В общем, клетка была выдающаяся. Шоб я так жил. Точно тебе говорю. Огромная, хромированная, с кучей причиндалов. Все были в восторге. Кроме Кеши…Посадили они попугая, значится, в клетку, а он устроил им театр одного актера. Да… Сначала, заорал: «Суки!» и выдрал себе из крыла огромный пук перьев вместе с кожей. Потом, с тем же кличем, стал производить следующий трюк. Циркач хренов…Со скорбным взором самоубийцы Кеша карабкался по боковым прутьям под потолок клетки, закатывал глаза, провозглашал: «Суки все!» и падал вниз, причём на спину. Дергая лапами. Чистый Андрей Миронов. Говорю тебе. Витька обалдел. Мало́й — вообще в шоке. Всё это повторялось до тех пор, пока они не сообразили, что у птички — протест против принудительной смены среды обитания. Понял? Тогда Кешу быстренько поместили в старую клетку. Хорошо, хоть не успели её выбросить.
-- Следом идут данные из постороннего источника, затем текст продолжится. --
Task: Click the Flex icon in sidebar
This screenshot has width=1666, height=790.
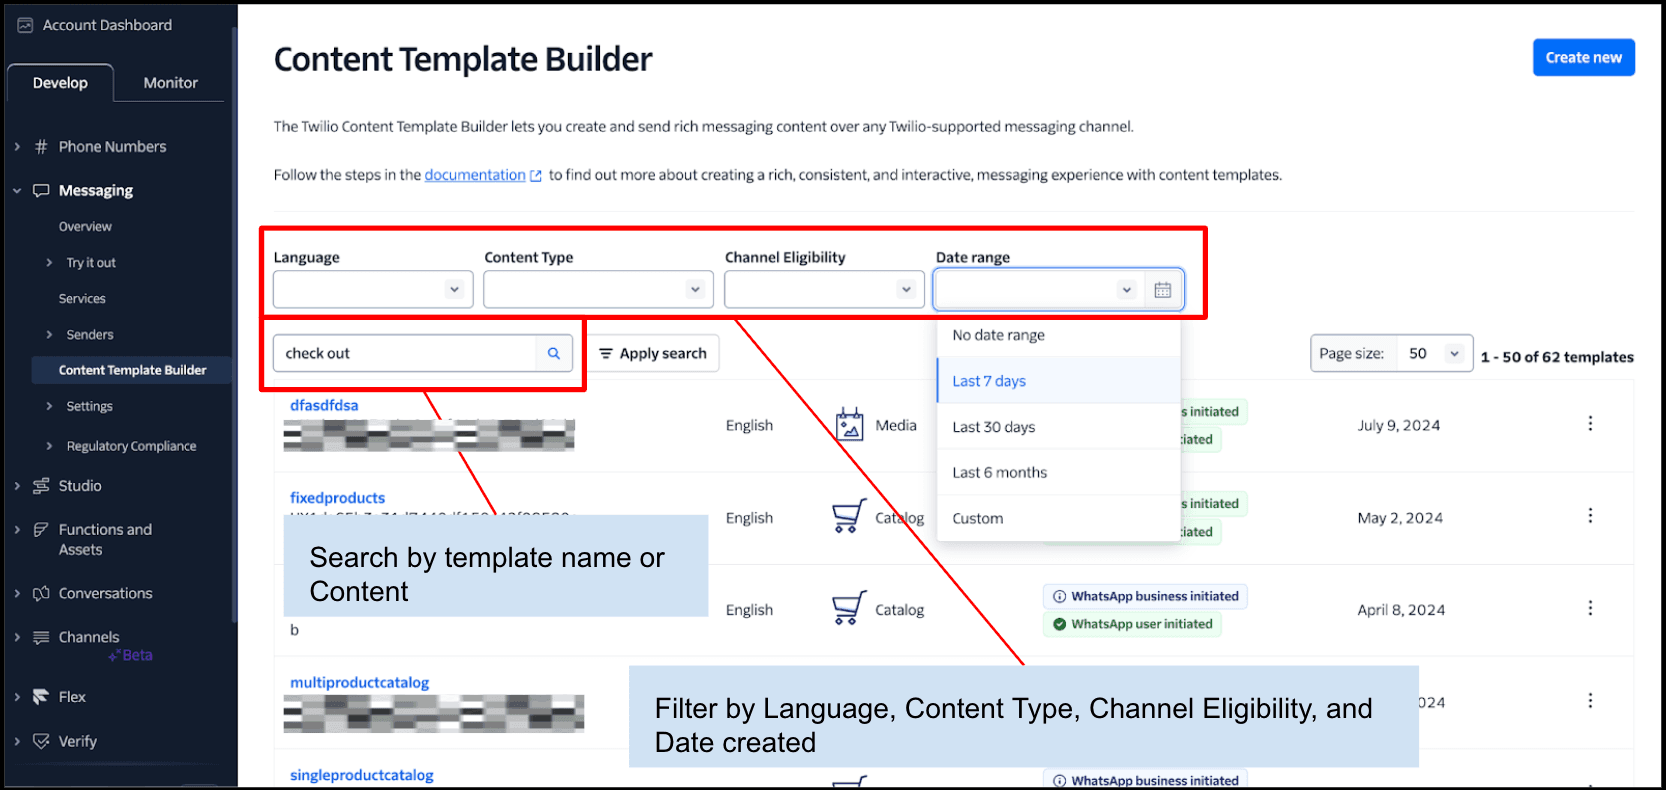Action: (x=41, y=697)
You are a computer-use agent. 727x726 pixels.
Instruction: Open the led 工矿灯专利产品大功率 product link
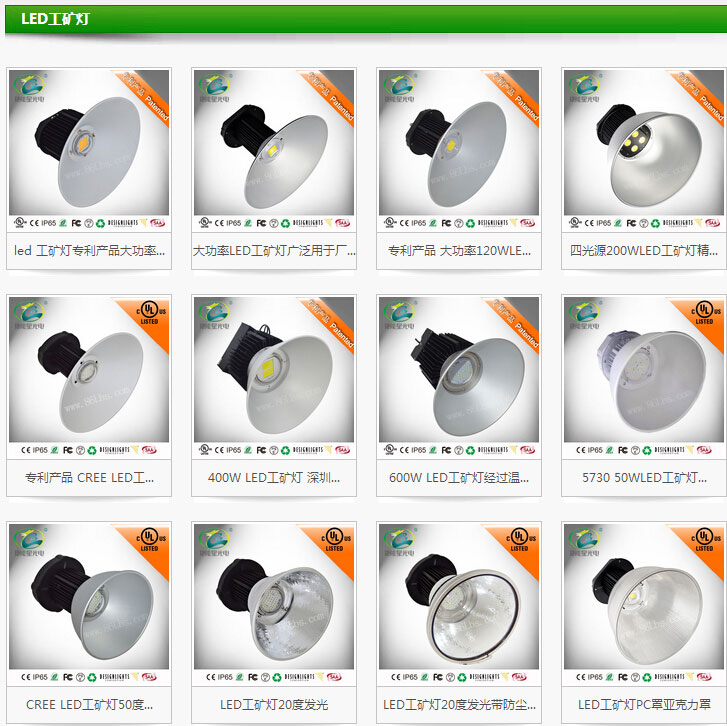coord(89,251)
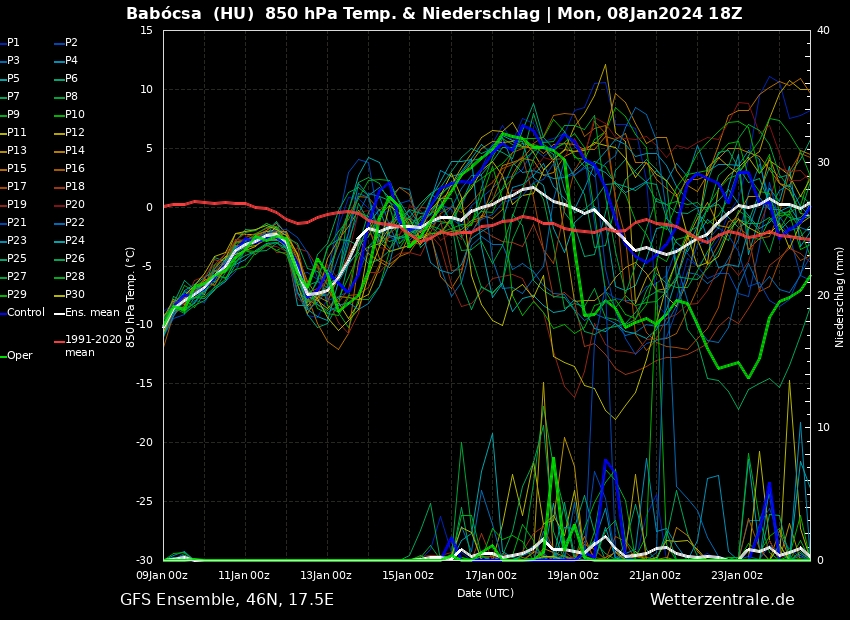This screenshot has height=620, width=850.
Task: Click the 23Jan 00z date tick
Action: click(736, 575)
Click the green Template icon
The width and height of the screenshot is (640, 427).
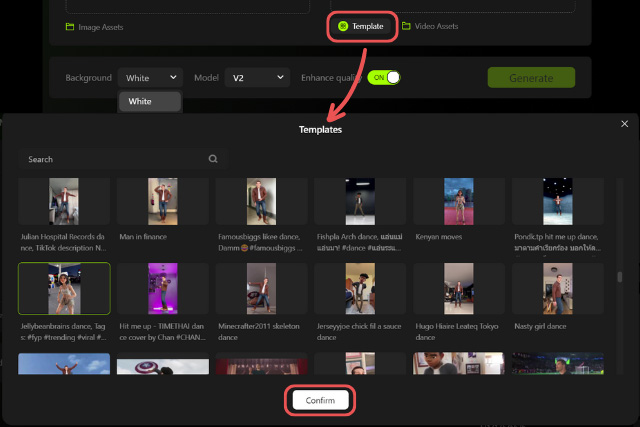343,26
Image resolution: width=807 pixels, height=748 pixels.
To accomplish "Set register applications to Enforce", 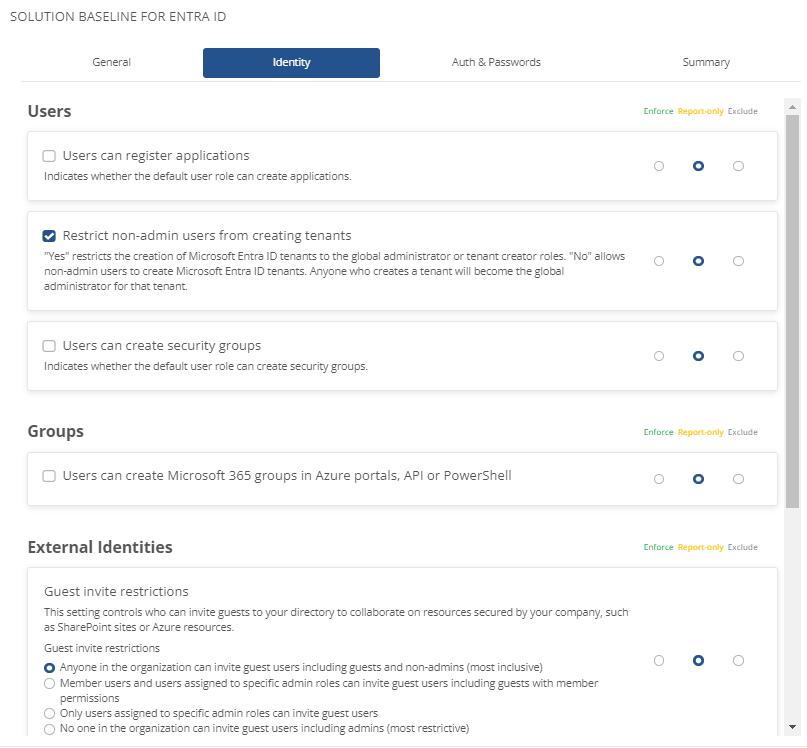I will click(658, 166).
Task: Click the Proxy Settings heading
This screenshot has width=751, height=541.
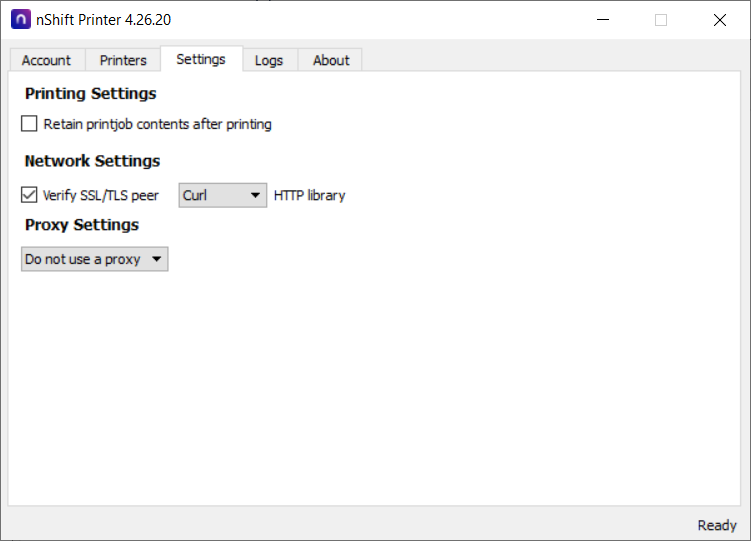Action: 82,225
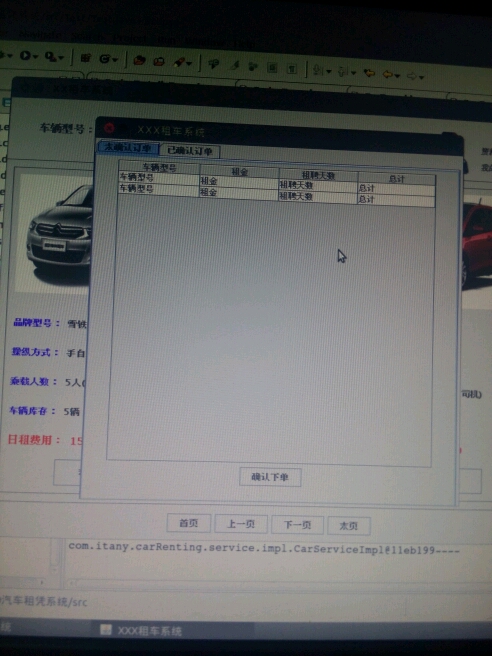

Восторгу не было границ. Он перетрогал клювом каждый прутик в клетке, с блаженным видом тёрся о них головой, а потом заорал: «Ура!» Вот так! Понял? А ты говоришь.

Дед Мотя со значением посмотрел на меня, будто спорю с ним. Хотел сказать, что вот, как раз, я то ничего и не говорю, но промолчал. Тем более, интерес вызвало другое.

— Матвей Егорыч, а кто такой Витька?

Рука деда Моти на секунду застыла, а потом снова принялась двигаться вверх-вниз.

— Да сын мой, Жорик.

В бок что-то сильно ударило. Я повернулся. Андрюха таращил глаза и качал головой из стороны в сторону. Походу, меня просят заткнуться.

Я удивленно поднял брови. Типа, что не так? Но братец снова затряс головой. Даже Федька выглянул из-за Переростка и посмотрел на меня так, будто я сейчас Леонида Ильича плохим словом назвал.